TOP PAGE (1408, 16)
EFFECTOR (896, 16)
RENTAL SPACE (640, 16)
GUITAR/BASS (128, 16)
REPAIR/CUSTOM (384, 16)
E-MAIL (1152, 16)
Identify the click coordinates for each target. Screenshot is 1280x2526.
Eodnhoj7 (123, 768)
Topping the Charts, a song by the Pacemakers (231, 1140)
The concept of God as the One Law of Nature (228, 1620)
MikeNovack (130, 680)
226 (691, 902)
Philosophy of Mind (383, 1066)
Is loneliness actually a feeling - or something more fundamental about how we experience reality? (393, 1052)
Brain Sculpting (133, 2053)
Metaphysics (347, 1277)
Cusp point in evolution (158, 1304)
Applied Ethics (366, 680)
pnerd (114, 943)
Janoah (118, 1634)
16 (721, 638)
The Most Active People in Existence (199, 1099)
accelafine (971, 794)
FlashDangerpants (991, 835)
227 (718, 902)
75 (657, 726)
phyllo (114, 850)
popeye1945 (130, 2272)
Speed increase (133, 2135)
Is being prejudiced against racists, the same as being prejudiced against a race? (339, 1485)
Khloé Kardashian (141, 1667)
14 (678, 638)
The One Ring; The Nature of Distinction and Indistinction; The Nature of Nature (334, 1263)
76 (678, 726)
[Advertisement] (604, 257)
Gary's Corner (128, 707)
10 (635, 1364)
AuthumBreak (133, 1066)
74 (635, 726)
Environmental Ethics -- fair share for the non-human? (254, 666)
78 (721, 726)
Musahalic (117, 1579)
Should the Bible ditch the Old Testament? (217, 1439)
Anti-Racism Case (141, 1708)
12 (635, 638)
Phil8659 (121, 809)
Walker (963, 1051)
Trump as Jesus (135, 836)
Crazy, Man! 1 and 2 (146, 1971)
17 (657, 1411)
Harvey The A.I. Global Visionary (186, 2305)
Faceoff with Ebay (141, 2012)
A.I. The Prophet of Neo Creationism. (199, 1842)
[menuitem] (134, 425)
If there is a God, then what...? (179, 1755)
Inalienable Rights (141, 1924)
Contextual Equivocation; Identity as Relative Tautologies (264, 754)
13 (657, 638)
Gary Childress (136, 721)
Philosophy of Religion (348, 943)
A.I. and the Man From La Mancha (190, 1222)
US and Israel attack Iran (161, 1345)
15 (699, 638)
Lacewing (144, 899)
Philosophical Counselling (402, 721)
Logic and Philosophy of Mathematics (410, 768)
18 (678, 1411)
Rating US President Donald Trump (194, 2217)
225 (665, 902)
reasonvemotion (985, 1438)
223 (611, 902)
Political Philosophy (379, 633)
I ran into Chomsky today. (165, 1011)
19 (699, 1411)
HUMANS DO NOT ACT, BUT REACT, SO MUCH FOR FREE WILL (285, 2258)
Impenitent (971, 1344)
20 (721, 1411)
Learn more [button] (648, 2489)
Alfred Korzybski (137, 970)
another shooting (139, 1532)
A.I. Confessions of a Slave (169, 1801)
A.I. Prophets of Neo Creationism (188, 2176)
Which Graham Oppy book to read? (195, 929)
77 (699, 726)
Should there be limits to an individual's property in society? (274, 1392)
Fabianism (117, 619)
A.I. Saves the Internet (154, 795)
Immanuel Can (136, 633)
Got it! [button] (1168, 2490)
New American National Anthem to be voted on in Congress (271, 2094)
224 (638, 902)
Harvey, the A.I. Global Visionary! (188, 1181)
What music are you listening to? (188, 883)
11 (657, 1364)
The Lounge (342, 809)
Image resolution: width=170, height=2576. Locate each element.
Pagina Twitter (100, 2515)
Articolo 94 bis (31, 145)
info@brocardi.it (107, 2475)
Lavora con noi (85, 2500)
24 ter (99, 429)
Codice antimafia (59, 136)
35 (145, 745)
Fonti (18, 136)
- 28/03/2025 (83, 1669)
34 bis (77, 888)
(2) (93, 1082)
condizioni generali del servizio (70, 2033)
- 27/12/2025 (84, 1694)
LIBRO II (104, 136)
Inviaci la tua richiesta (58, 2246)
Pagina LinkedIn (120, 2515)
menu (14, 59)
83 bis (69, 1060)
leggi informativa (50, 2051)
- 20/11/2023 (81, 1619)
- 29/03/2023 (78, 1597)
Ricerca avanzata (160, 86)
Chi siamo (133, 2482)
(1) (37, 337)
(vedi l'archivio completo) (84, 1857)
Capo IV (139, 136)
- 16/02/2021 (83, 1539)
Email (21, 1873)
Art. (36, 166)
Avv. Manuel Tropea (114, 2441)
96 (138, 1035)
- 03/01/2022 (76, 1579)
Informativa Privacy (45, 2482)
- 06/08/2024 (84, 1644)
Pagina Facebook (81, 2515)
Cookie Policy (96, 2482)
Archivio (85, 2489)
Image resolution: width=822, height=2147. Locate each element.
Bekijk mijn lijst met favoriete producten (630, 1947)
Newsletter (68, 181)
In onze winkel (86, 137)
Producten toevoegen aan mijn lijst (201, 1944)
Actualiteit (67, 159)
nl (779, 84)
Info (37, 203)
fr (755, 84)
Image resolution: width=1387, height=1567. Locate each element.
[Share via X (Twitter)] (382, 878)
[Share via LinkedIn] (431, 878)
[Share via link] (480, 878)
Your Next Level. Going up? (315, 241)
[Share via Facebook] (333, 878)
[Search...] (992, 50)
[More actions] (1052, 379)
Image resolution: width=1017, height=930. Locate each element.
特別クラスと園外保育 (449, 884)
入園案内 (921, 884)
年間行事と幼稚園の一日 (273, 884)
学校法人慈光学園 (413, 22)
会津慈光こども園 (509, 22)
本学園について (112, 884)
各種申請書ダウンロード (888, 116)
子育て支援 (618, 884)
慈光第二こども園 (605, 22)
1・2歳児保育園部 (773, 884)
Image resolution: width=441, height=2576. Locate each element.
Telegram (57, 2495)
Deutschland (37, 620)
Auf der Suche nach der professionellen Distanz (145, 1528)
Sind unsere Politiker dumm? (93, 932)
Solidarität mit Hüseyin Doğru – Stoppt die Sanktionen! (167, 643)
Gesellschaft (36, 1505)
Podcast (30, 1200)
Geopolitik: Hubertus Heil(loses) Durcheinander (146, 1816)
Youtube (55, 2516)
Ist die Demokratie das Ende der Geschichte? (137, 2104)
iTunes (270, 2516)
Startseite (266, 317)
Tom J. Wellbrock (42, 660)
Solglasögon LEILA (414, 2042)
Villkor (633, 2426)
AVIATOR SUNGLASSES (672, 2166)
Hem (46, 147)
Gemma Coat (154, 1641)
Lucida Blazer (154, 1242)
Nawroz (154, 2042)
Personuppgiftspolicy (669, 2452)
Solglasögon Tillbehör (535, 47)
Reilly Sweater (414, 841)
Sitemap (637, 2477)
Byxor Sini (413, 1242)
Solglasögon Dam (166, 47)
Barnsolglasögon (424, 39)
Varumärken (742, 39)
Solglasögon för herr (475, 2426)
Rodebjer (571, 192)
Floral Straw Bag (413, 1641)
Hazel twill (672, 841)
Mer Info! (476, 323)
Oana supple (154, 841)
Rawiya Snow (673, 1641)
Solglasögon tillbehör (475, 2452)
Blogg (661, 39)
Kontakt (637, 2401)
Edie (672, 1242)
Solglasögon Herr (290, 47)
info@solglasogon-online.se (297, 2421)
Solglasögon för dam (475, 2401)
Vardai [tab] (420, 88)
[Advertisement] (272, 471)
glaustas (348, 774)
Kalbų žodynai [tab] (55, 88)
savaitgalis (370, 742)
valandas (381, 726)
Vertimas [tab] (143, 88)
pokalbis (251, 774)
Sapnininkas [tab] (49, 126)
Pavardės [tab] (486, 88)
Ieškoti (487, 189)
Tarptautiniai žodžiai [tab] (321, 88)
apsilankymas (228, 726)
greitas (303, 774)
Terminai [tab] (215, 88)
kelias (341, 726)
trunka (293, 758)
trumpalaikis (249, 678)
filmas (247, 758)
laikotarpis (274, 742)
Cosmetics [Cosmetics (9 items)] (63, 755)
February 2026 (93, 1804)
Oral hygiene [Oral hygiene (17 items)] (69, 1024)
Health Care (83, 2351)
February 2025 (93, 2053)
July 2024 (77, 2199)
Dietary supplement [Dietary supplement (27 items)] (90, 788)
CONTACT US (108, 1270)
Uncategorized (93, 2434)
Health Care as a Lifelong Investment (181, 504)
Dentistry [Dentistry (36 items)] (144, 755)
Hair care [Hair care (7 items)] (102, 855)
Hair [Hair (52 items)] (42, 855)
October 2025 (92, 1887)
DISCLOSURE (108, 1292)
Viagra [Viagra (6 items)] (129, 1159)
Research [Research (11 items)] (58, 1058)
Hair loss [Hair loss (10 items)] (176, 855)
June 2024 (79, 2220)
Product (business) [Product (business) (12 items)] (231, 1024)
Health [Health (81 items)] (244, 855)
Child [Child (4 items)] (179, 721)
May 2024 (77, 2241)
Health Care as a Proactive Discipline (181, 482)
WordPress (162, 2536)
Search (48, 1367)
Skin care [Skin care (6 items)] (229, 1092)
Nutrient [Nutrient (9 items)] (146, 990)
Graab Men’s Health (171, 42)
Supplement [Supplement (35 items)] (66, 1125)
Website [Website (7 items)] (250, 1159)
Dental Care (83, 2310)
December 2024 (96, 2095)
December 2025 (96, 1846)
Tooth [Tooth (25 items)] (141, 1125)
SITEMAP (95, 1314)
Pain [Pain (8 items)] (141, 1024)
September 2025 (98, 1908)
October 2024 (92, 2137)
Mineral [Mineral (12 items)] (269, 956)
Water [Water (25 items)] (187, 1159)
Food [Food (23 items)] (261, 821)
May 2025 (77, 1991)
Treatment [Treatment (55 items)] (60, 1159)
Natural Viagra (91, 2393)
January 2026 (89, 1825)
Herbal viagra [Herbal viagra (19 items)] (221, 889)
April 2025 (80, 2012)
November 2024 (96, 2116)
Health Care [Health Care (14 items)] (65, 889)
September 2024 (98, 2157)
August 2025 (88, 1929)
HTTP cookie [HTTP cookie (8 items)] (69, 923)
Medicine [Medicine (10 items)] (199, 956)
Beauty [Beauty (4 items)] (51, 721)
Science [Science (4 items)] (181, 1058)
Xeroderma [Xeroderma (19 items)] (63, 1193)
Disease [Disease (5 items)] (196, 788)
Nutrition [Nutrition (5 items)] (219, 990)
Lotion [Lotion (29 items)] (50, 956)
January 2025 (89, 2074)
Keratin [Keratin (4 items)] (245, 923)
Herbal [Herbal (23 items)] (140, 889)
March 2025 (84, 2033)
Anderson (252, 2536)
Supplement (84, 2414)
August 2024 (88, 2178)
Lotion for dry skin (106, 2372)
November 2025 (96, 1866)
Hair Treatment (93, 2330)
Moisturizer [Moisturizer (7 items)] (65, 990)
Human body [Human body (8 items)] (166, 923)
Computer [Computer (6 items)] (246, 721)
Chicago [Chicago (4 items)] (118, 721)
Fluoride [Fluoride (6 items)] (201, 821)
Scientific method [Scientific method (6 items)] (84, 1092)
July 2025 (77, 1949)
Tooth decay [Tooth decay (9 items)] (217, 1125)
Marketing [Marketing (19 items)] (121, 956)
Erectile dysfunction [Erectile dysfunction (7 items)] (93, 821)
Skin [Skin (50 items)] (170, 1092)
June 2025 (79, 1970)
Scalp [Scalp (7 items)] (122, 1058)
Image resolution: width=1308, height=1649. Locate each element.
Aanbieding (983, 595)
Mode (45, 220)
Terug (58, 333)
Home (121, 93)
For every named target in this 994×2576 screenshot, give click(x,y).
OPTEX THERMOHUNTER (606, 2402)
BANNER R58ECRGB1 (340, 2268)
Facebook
··········
• [WHAT YOU NEED TO DO]: Rename "Metaphysics" to "Ontology" in the lines from the start of the records through the line with "pnerd (114, 943)", leaving everything else unchanged. Give only those lines.

• [CORRECT RESPONSE]:
TOP PAGE (1408, 16)
EFFECTOR (896, 16)
RENTAL SPACE (640, 16)
GUITAR/BASS (128, 16)
REPAIR/CUSTOM (384, 16)
E-MAIL (1152, 16)
Identify the click coordinates for each target. Screenshot is 1280x2526.
Eodnhoj7 (123, 768)
Topping the Charts, a song by the Pacemakers (231, 1140)
The concept of God as the One Law of Nature (228, 1620)
MikeNovack (130, 680)
226 (691, 902)
Philosophy of Mind (383, 1066)
Is loneliness actually a feeling - or something more fundamental about how we experience reality? (393, 1052)
Brain Sculpting (133, 2053)
Ontology (347, 1277)
Cusp point in evolution (158, 1304)
Applied Ethics (366, 680)
pnerd (114, 943)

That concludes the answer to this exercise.